# start of Data provided

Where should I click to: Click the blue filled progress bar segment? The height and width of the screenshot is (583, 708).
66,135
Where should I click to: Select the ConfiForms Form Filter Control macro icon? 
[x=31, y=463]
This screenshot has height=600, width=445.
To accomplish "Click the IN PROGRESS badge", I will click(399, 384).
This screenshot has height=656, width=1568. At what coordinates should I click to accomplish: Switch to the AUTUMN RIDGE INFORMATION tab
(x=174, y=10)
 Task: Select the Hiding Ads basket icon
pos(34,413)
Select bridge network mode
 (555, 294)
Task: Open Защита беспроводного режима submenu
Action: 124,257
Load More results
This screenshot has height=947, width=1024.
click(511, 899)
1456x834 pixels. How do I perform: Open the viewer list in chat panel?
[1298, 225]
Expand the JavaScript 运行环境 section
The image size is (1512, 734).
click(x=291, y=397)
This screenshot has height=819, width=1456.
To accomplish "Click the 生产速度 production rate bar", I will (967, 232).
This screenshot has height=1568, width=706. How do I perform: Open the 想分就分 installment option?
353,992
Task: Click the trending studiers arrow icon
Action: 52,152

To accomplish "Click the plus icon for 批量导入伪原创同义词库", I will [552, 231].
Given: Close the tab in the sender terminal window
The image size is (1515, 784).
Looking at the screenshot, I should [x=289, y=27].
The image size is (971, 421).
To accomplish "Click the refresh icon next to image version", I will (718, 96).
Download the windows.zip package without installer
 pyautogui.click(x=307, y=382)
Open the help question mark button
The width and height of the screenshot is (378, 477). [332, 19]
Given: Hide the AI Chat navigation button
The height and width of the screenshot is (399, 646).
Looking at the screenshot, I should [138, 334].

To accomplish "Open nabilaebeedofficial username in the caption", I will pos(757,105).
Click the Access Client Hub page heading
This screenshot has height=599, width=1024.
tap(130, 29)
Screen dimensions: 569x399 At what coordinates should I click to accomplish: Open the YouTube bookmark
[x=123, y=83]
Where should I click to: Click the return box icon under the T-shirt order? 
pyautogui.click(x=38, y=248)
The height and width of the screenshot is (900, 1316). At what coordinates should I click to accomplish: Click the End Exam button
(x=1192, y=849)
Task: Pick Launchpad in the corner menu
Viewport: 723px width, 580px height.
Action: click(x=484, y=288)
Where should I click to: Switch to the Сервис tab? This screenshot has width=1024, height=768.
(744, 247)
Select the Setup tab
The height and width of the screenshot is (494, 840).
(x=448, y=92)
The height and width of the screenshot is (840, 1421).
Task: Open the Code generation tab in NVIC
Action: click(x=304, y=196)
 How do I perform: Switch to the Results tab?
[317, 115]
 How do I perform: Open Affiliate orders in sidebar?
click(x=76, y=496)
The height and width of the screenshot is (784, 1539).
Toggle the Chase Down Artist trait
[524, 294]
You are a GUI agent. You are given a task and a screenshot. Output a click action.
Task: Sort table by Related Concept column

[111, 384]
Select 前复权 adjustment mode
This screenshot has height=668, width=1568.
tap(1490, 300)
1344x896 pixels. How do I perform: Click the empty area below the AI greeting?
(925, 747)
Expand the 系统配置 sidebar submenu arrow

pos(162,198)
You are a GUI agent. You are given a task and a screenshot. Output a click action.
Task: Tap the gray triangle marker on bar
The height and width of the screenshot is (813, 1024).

# end of Data provided

◆ **What to do**:
Revise the records from the line containing "Given: Hide the AI Chat navigation button" through the line containing "Looking at the screenshot, I should [138, 334].", replacing "navigation button" with "sidebar button" and leaving everything else unchanged.

◆ **Complete answer**:
Given: Hide the AI Chat sidebar button
The height and width of the screenshot is (399, 646).
Looking at the screenshot, I should [138, 334].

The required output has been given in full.